Un accordo di crescita globale

LONDRA – Il Presidente americano Barack Obama ha recentemente catturato l’attenzione del mondo parlando di un nuovo “momento Sputnik”. Ha delineato un piano audace volto a incentivare istruzione, infrastrutture e innovazione e con una brillante analogia ha confrontato la risolutezza dimostrata dagli Stati Uniti nell’essere i primi a sbarcare sulla Luna alla determinazione necessaria per rilanciare la crescita dell’economia americana.

Obama ha ragione nel dire che l’Occidente si trova di fronte non solo a grandi sfide, ma anche a grande opportunità. Nell’ultimo decennio, l’economia globale ha subito una trasformazione dettata da un milione di lavoratori asiatici che si sono fatti strada tra i ranghi dei produttori industriali.
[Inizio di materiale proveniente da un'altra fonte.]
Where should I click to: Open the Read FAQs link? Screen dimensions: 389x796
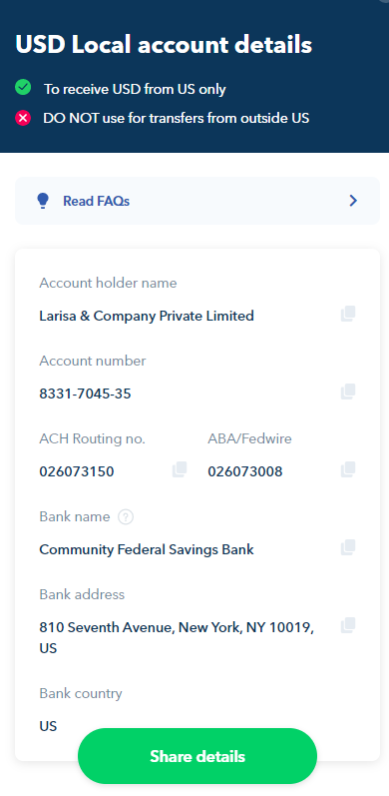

Nel 2011, per la prima volta in due secoli, l’Europa e l’America vengono surclassate dalla Cina e dal resto del mondo in fatto di produzione, export e investimenti.
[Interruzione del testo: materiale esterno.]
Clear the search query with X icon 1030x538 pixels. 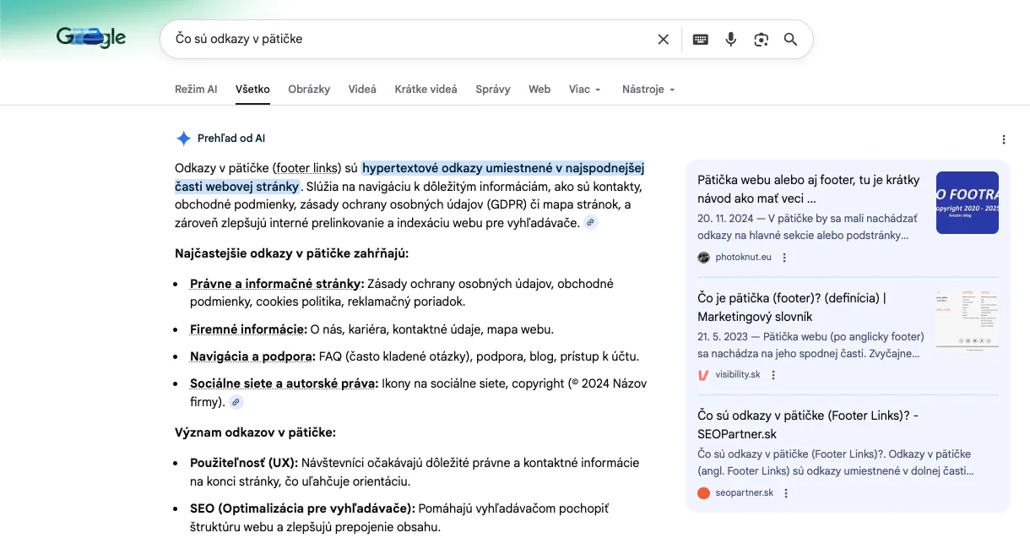(x=663, y=39)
Eppure la crescita dell’Asia dà all’Occidente anche una straordinaria speranza economica. In questa decade, il mondo sarà ancora una volta oggetto di cambiamento sulla scia dell’ascesa dei consumi asiatici. Entro il 2020, i mercati domestici dell’Asia doppieranno quello dell’America. Il ceto medio del mondo passerà da un miliardo a tre miliardi di consumatori.